Wednesday, February 27, 2013

Stockyards, White Elephants, Cowboy Poetry and Stockbrokers

A year ago, I wrote the article that has drawn the most comments and most views (by far) of any I have written. That is a testament to Annie Golightly and her legions of friends, not to my writing. Take a look if you have not seen it. Now back to where we left off last week.



I didn’t really put all the Godwinks together at first, either. Not for a long time. Here’s another recap: Jerald and Saddle Songs/Dorrance and Farnsworth at Cowboy Hall of Fame/Moline painting on Cowboy Magazine of Don Edwards/Moline in Yippy Yi Yea along with Buck Taylor. Just a string of coincidences, right? Then along comes another issue of Cowboy. A painting of Waddie Mitchell (the Bard in Bard and Balladeer) graced the cover.

Inside, Waddie, a veteran Nevada buckaroo of twenty-six years, tells us the difference between buckaroos and cowboys. He, along with Utah folklorist Hal Cannon, established the first cowboy poetry gathering in Elko, Nevada in 1985.

A few pages later, there is an article on Tom and Bill Dorrance and Ray Hunt. Yes, the same Tom Dorrance we had met at the Cowboy Hall of Fame six months earlier. Again, not too big a coincidence, but another connecting thread.

Yippy Yi Yea’s next issue came along only a few days later. There was a beautifully tooled saddle on the front and an inset picture of Don Edwards. Inside was an article, complete with pictures of Don and his Sevenshoux Ranch in Weatherford. 

The saddle on the cover sat in his living room. Guess who made it? Bob Moline. There is also a picture of the Wrangler award he received from the Cowboy Hall of Fame. On one of his walls hangs a rawhide riata made by his friend and traveling partner, Waddie Mitchell (the Bard part of The Bard and The Balladeer).
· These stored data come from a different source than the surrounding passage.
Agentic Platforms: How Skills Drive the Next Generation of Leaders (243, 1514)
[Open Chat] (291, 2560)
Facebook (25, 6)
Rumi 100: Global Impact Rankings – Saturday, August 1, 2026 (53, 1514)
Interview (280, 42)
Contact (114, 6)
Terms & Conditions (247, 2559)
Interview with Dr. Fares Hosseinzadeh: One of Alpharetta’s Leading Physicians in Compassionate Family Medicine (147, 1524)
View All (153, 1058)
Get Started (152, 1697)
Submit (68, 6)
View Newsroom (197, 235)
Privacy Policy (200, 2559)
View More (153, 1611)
In the article, Don refers to himself as a cowboy Leon Redbone. I learned that he once played at Six Flags Over Texas when it first opened and was a regular and once part-owner of the White Elephant Saloon, one of my favorite watering holes. I am not there often, but I try to visit whenever I am in the Fort Worth Stockyards area. There is a mural of Don on one of the walls in the saloon.

I admit that I may be making too much of a series of coincidences, and I did not think much about what was happening at the time. But I did feel that I needed to meet Don Edwards. I wasn’t sure how that would come about.

I sort of chalked it all up to fortuitous events and moved on with business as usual. Then someone put a flier on my desk in my Dallas office about the Fort Worth Cowboy Gathering organized primarily by Red Steagall. Don Edwards was going to perform.

I met Don briefly at the Fort Worth gathering and found him friendly and down to earth. I sort of knew that this was not my last encounter.At the time,I was in charge of annual conferences and training for the financial services firm where I worked. I began to look at the stockyards through new eyes. Plans began to formulate for the next conference. 

Cowboy poetry was just taking off in those days, and guys like Waddie Mitchell and Baxter Black were appearing on late night talk shows after appearing at gatherings like the ones in Elko, Nevada, or Alpine, Texas.

I asked my associate Greg Aden to look into booking The Bard and the Balladeer. My first mailing from their recording company and agents, Western Jubilee Recording Company in Colorado Springs, included a pamphlet with a picture of Richard Farnsworth (yes, the same one we met at the Cowboy Hall of Fame) endorsing their music.

I made a little research trip of my own to the Worthington Hotel, checking out ways we could entertain a bunch of CPA's and stockbrokers who hailed from all over the country. There was a large group from the Baltimore area and a few from California and other places that I feared might not appreciate my bringing them into the cowboy lifestyle for a business conference.

On my fact-finding mission, I took along copies of all the magazines I have described. Satisfied that we had chosen the right hotel in the right town, I drove out to a peaceful middle class suburb. I knew where I was going, but did not know why, and I was going unannounced. 

I stopped in the driveway of a nice, but non-pretentious house and knocked on the door of a small building in the backyard. I knew that it was an artist’s studio because I had seen pictures of it in Yippy Yi Yea.
God winked again when Bob Moline opened the door.